Cuando comencé mis estudios de filosofía del lenguaje en el Instituto de Investigaciones Filosóficas, allá por 1982, dos eran los autores más estudiados y admirados: Quine y Wittgenstein. También se admiraba y estudiaba a Davidson, es cierto, pero siempre con la idea de que no se le podía comprender cabalmente sin compararlo con su maestro Quine. Recordando esos años, creo que yo me veía a mí mismo como un quineano.
No porque estuviera de acuerdo con sus propuestas, por el contrario, estaba en desacuerdo con casi todas ellas, sino por el espíritu que guiaba su trabajo filosófico. Lo que me inspiraba de la filosofía de Quine y de Quine mismo eran su dominio de la lógica matemática, su defensa de la economía ontológica, su fidelidad a los datos duros de la física y la psicología conductista, su lucha ilustrada contra los dogmas de cualquier tipo y procedencia, la elegancia de su estilo, su cultura enciclopédica y la estatura de su intelecto.
Desde su muerte, el 25 de diciembre de 2000, las cosas han cambiado mucho. El lugar de Quine en el escalafón de la filosofía ha descendido. No sólo en México, en donde yo diría que ya nadie más lo estudia, sino en el resto del mundo. Creo que son varias las razones del ocaso de su fama. Una de ellas es que se encontraron fallas en los argumentos que ofreció en favor de sus tesis principales. Curiosamente, en el caso de un filósofo que defendió la lógica y la razón más que nadie, quizá no sean sus argumentos lo que se recuerden de él, sino la fuerza impactante de algunas de sus metáforas. Por ello, son pocos los que ahora ven con malos ojos a la noción de analiticidad, o piensan que la indeterminación de la traducción es un fenómeno importante o rechazan la lógica modal o la cuantificación de segundo orden. El impacto de la obra de filósofos como Kripke o Lewis, que se opusieron a Quine en su momento, sigue siendo muy fuerte. Otra razón, menos filosófica, parece ser la de un ajuste de cuentas en la alta política de la filosofía norteamericana.
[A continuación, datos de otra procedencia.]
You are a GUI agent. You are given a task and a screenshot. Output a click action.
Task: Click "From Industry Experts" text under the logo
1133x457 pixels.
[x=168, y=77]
Y es que Quine ejerció una influencia enorme en el curso de la filosofía norteamericana durante casi toda la segunda parte del siglo XX. Podríamos decir que Quine fue algo así como el mandarín de la filosofía estadunidense durante varias décadas. Esto no significa que no tuviera oponentes poderosos, pero sí que su manera de ver las cosas fuera la que ocupara el centro de la filosofía académica estadunidense. Al derrumbarse esta hegemonía fueron otros los autores que se estudiaron y alabaron. Pienso que este olvido en el que se encuentra la filosofía de Quine no debería prolongarse. Cualquier libro acerca de lo que fue el empirismo tendría que empezar con Locke y acabar con Quine. Por otra parte, la filosofía de Quine fue la columna vertebral de la filosofía analítica estadunidense. Enlazó la filosofía de Russell y del positivismo vienés con el pragmatismo de Peirce James y Dewey. Hay en la filosofía de Quine mucho que aprender, mucho material para reflexionar, muchos argumentos ingeniosos, muchas metáforas sugerentes. Creo que perderíamos demasiado si no lo recordáramos como es debido.
Quine vino a México en varias ocasiones. Además, hablaba español. En sus memorias, Quine cuenta que una vez que vino a México para dialogar con filósofos analíticos mexicanos quedó desilusionado de que todo el encuentro fuera en inglés. Ya que mencionamos sus memorias, llama la atención lo poco que en ese libro se ocupa de su vida privada. En momentos, el libro se reduce a ser una enumeración de todos los lugares del mundo que visitó, lista que asemeja más a un folleto de una agencia de viajes que a unas memorias. Recuerdo que le comenté esto a Davidson y que le pregunté por qué pensaba él que Quine hubiese escrito unas memorias tan poco reveladoras de su interioridad. Sin pensarlo demasiado, Davidson me dijo, “bueno, eso es Quine”. Yo me pregunto, sin embargo, si acaso Quine guardaba su interioridad para sí mismo. Después de todo, el que no hubiera evidencia conductual de ella, no implica que no existiera. Y lo mismo, dicho sea de paso, podríamos decir de los significados lingüísticos.